Where is your data stored? Is it in databases, endpoints, servers or storage networks? Do you maintain it on-premise or in the cloud? Once you have a firm handle of where the data is, you need to assess the relative value of that information. Older archived data may no longer be as sensitive as it once was, whereas new data may require a focused security strategy.
That kind of security strategy relies on encryption so that even if the network is breached the information itself will be useless to hackers. You need cryptographic keys to encrypt and decrypt the data, and a foolproof way to store those keys to prevent real damage. The sheer volume of sensitive data can require possibly millions of encryption keys, which presents a significant challenge in managing the technology.

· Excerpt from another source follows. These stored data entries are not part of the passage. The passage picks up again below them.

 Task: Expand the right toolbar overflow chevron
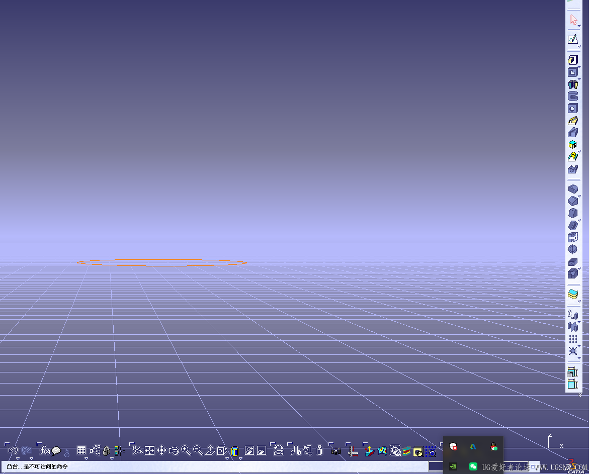(580, 395)
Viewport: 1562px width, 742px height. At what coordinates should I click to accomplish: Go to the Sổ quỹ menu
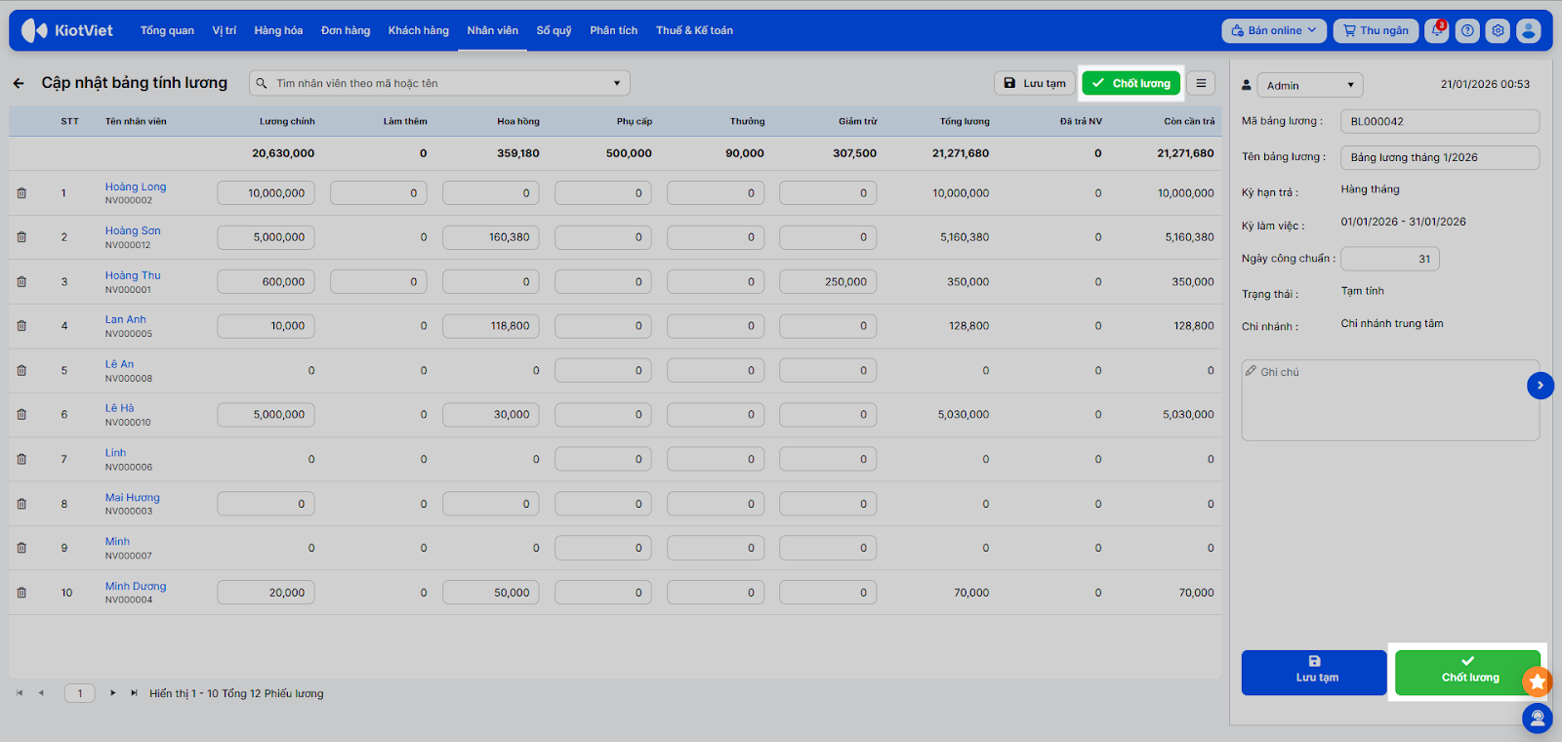point(554,31)
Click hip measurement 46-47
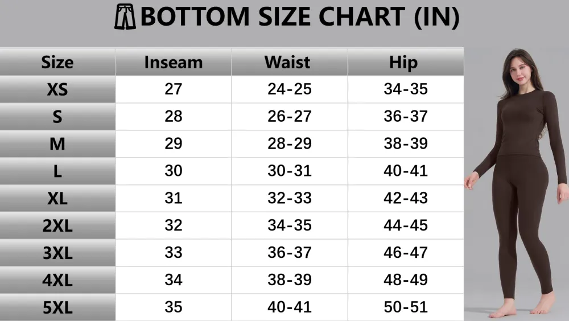Viewport: 569px width, 321px height. tap(406, 253)
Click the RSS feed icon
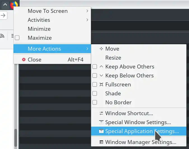Screen dimensions: 189x149 2,36
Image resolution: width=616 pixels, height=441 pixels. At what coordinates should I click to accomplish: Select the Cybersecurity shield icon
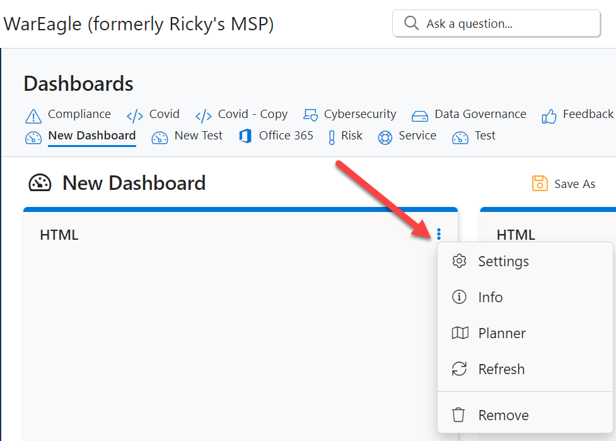click(310, 115)
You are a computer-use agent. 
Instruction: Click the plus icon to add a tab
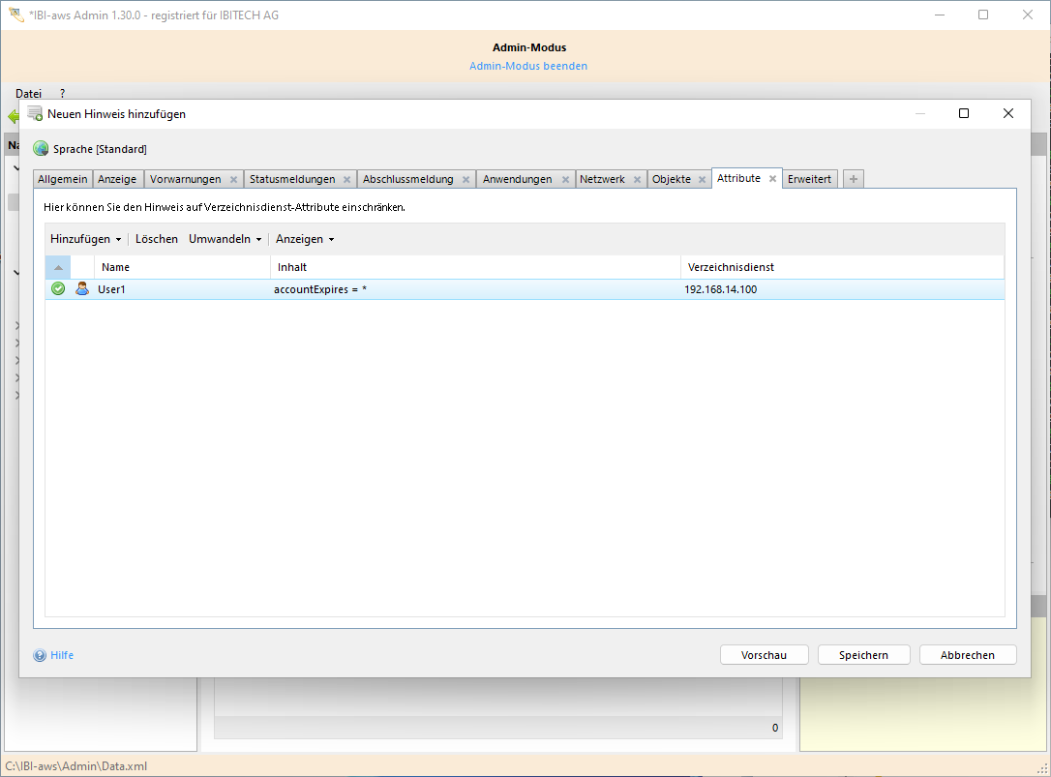pos(853,179)
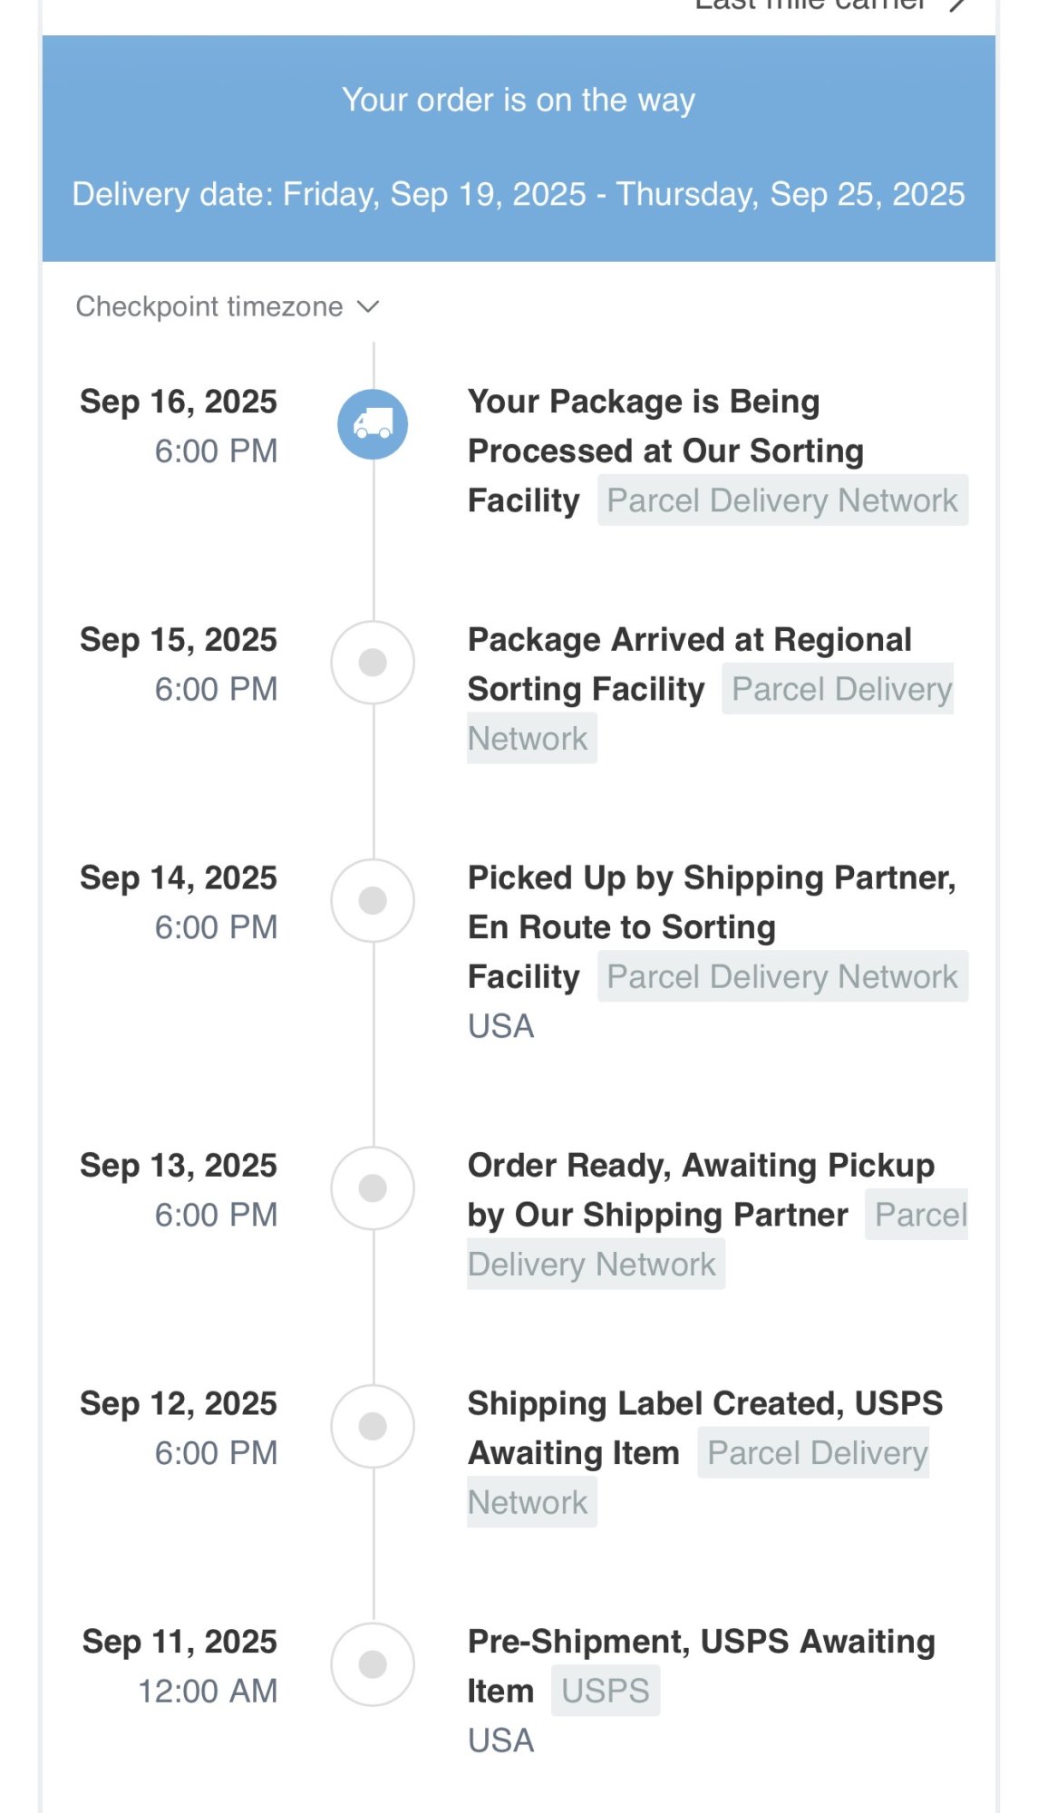Click the Sep 11 timeline checkpoint dot
The height and width of the screenshot is (1813, 1038).
(x=373, y=1664)
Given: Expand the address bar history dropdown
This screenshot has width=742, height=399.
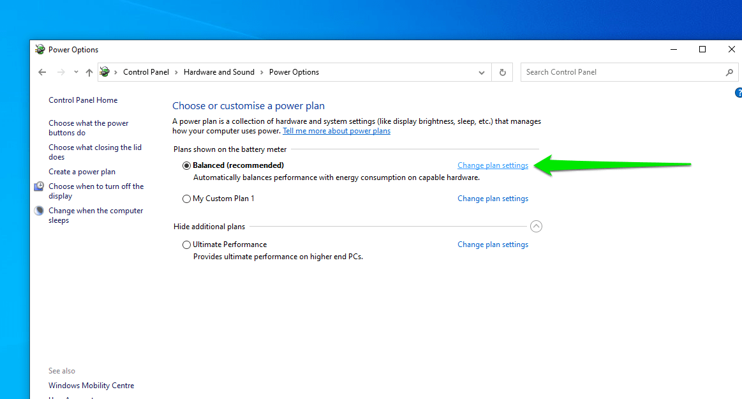Looking at the screenshot, I should tap(481, 72).
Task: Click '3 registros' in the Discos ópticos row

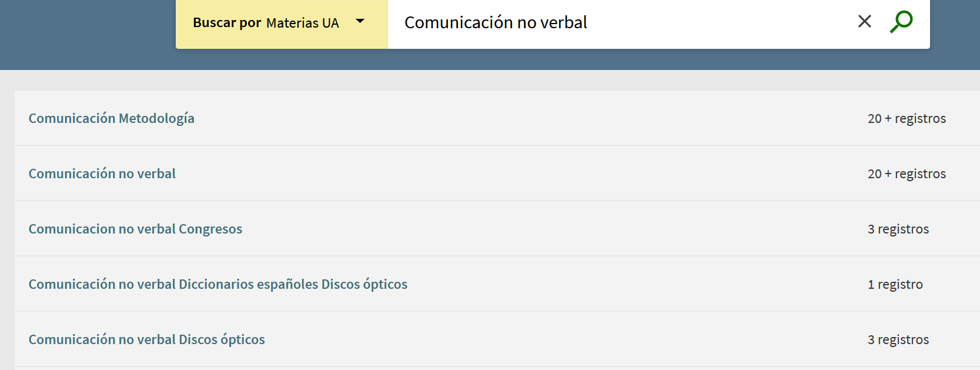Action: click(898, 339)
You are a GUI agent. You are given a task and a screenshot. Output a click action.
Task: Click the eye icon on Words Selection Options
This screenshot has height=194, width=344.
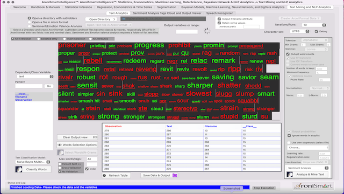pos(60,145)

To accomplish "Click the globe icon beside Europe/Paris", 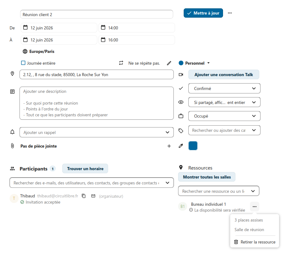I will [25, 51].
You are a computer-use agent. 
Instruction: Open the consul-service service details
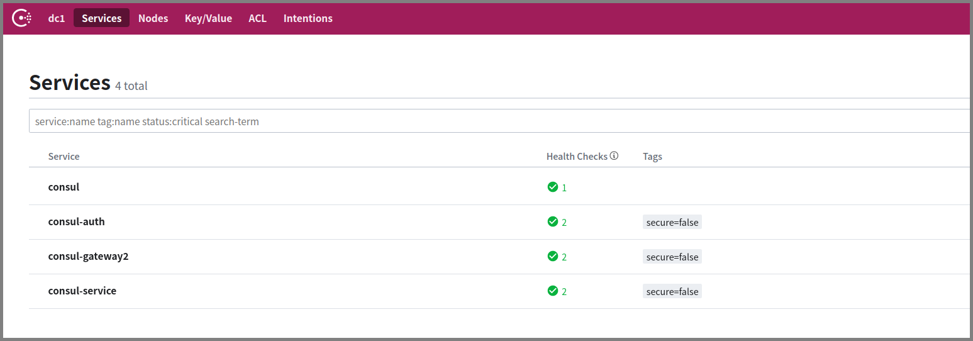82,291
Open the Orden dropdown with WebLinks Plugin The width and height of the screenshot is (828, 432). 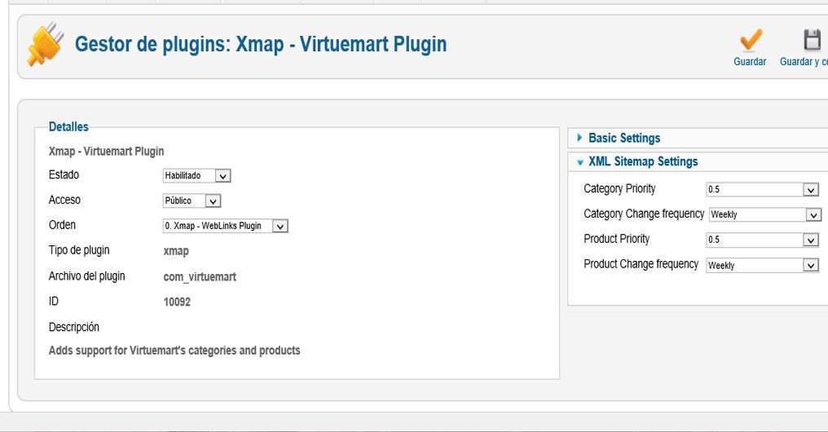click(225, 226)
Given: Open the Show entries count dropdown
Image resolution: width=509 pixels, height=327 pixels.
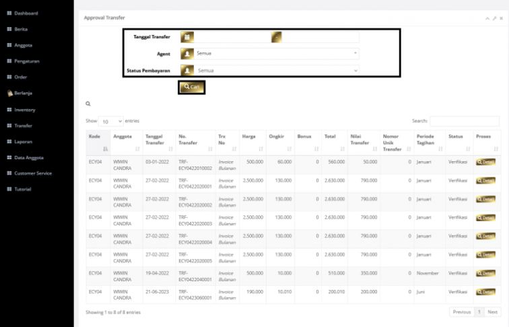Looking at the screenshot, I should (x=111, y=121).
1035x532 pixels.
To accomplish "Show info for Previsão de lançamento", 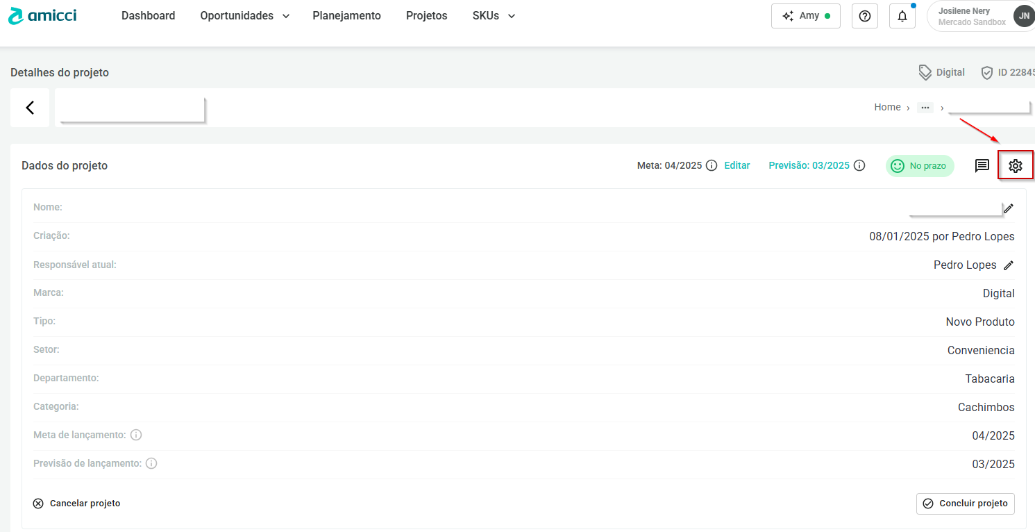I will (x=151, y=463).
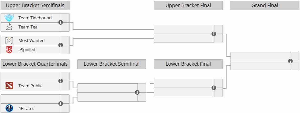Image resolution: width=300 pixels, height=113 pixels.
Task: Select the Upper Bracket Semifinals header
Action: point(35,5)
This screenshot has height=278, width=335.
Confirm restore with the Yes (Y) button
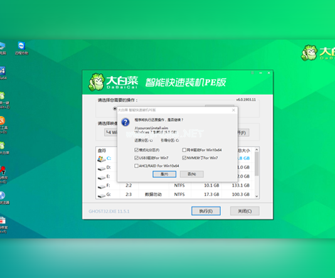(164, 174)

Stolen or misused keys can undermine all your important security precautions. The best solution is a crypto management platform across your organization to centralize key management. The industry is increasingly turning to hardware security modules as a way to keep keys in a centralized location with appropriate control that still offers relatively hassle-free access by administrators.
Speaking of access and administration, remember that data is compromised by unauthorized access to crypto keys. That means having a strong authentication protocol to make sure that authorized personnel are accountable for accessing the information, while also blocking access from unauthorized parties.
Until the FITARA scorecards start coming back with more grades of “A” than “D” — especially in the areas of IT portfolio review and data center consolidation — the elephant in the room will continue to be security vulnerabilities. While agencies continue to wrestle with compliance, it will be extremely important to make sure that they are doing all they can to protect their data. What they don’t know can hurt them.